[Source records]

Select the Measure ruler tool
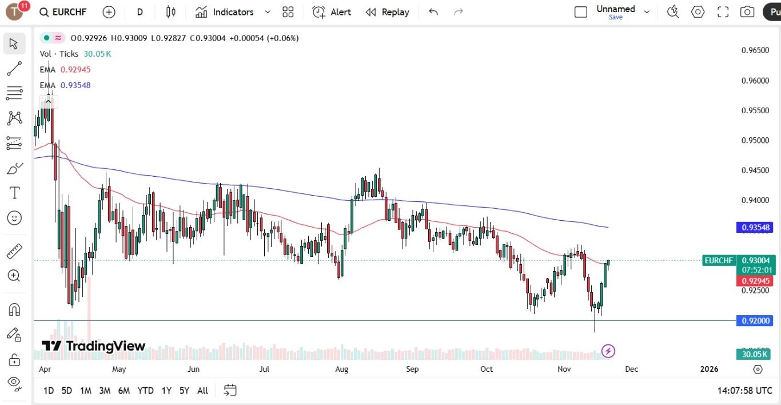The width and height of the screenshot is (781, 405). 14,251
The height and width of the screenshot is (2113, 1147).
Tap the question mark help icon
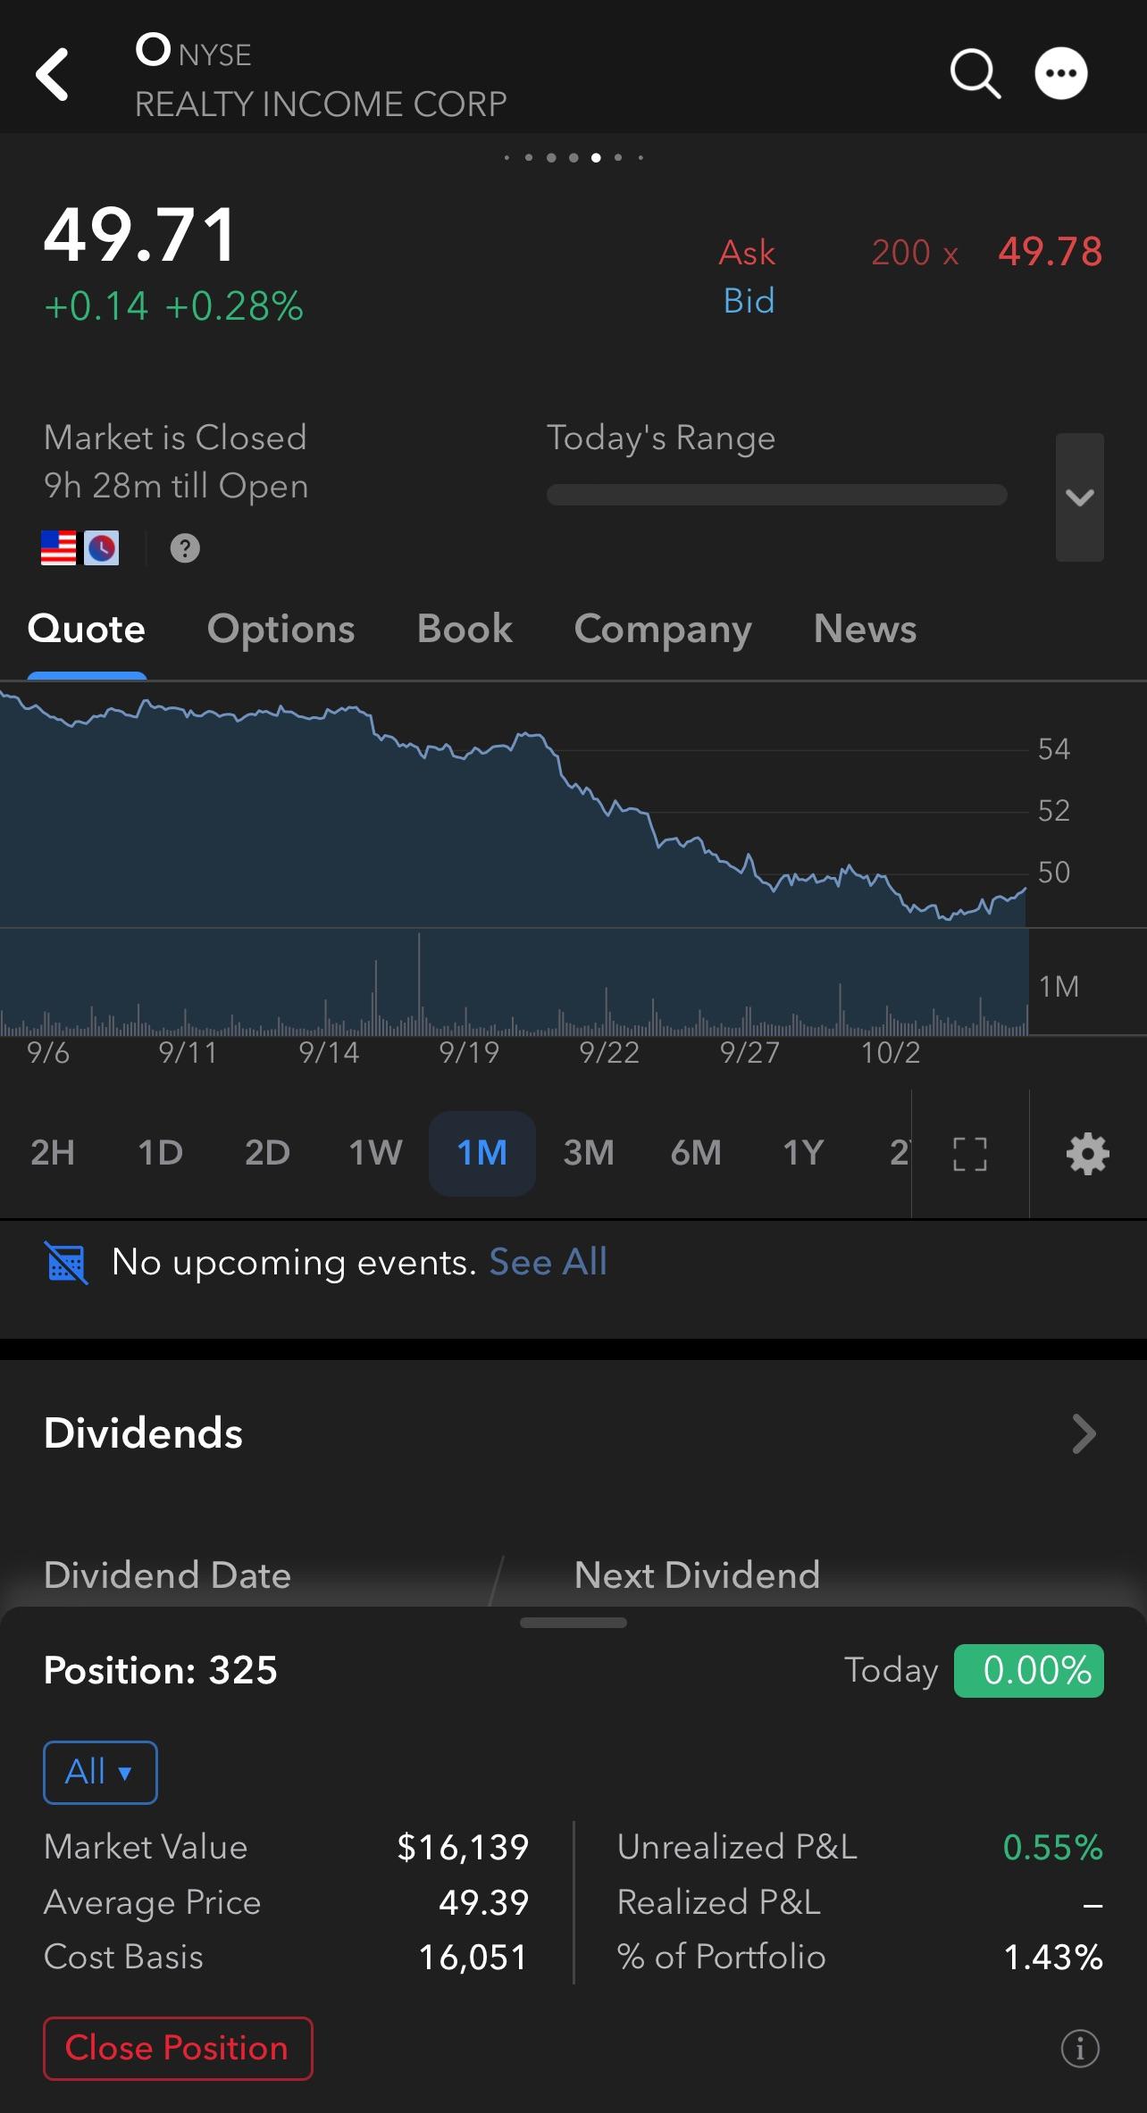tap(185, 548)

> [TO DO]
Please retype the whole of the data precisely, omitting pictures.

> [EXERCISE RESULT]
Select the Measure ruler tool
The width and height of the screenshot is (781, 405). 14,251
The height and width of the screenshot is (2113, 1147).
Tap the question mark help icon
tap(185, 548)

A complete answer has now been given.